Syphilis is an infection caused by a bacteria that if undetected or untreated, can lead to serious chronic health issues.

How would I get it?

  • Spread through unprotected oral, vaginal, or anal sex, mutual masturbation or sharing of sex toys with an infected person,
  • or direct contact with the bacteria that may be in a syphilitic sore or rash
  • Mom can pass on to baby during birth

What kind of symptoms could I have if I am infected?

  • Syphilis is known as the great imitator for mimicking other illnesses and it passes through stages (primary, secondary, latent, and tertiary) with each having different symptoms.
  • Some people who are infected may not have any symptoms at all!

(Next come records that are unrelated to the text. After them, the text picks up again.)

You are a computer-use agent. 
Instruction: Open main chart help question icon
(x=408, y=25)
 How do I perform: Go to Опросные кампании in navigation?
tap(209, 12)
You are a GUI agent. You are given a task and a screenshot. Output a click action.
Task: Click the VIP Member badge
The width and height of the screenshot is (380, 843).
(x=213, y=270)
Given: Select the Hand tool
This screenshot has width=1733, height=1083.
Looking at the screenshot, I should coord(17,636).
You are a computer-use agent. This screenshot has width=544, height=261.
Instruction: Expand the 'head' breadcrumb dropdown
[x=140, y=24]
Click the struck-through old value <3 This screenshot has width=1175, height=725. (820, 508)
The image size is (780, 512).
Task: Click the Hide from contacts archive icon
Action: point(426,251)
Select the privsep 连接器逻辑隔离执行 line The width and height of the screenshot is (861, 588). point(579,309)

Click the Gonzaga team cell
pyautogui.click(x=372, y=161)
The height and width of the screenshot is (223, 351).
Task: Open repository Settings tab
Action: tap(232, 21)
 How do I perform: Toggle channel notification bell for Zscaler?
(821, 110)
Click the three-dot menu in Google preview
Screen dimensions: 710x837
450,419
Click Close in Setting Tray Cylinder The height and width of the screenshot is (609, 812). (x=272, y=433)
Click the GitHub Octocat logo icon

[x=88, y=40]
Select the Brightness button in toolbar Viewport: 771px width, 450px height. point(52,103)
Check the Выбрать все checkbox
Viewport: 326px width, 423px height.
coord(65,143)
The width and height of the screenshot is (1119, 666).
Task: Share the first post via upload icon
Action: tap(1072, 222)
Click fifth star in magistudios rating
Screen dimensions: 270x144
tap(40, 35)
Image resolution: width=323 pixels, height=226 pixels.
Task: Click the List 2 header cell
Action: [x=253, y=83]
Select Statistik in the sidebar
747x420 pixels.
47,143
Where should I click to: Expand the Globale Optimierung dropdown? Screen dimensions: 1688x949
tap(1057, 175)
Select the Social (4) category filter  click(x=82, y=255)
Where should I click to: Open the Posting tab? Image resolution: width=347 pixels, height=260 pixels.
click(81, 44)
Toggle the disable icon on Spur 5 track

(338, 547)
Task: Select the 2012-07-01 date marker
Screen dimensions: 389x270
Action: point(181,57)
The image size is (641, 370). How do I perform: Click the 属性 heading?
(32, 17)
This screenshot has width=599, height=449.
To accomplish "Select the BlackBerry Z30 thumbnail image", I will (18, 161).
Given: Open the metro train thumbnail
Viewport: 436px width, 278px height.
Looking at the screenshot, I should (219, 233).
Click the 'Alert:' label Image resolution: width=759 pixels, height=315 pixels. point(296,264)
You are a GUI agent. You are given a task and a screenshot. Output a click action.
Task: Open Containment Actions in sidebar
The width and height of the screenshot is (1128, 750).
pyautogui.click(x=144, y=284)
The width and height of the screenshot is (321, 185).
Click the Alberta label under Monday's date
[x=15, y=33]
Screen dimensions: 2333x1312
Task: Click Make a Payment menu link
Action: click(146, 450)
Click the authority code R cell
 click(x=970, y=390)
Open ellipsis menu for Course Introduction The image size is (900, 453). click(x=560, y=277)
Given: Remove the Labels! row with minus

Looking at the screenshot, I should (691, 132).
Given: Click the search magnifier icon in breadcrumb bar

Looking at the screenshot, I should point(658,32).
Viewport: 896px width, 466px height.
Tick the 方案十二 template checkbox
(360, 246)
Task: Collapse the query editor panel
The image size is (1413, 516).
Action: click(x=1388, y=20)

The following symptoms are a few of the more common symptoms throughout all stages:

  • Often painless ulcer or sore at the point of infection, most often genitals, anus, or throat
  • Flu-like symptoms
  • Hair loss
  • Muscle and joint pain
  • Rash, especially on the palms of hands and soles of feet
  • Fever
  • Swollen lymph nodes
  • Weight loss
  • Headaches
  • Eye infection
  • Meningitis
  • Flat smooth warts on your genitals

When a syphilis infection reaches the last stage (tertiary) it can affect the brain, heart, bones, or blood vessels and in rare cases these complications that can lead to death

How do I prevent this?

  • Condoms and dental dams

How do I get tested?

  • Blood test or swab of an infected area Results take 1-2 weeks to come back

What if I test positive?

  • You will be provided with antibiotic treatment and you may need a few doses depending on what stage you are in.
  • The infection can cause serious health problems if untreated.
  • Syphilis is a publicly reportable disease and someone from public health will likely be contacting you.
  • It is important that your partner(s) from the last 3 months and maybe further back will need to be notified.  Public health can assist you in this process if you wish.

How do I know it’s gone?

  • You will have to have follow up testing to make sure the treatment worked.
  • We also recommend regular testing if you are at risk of a new infection.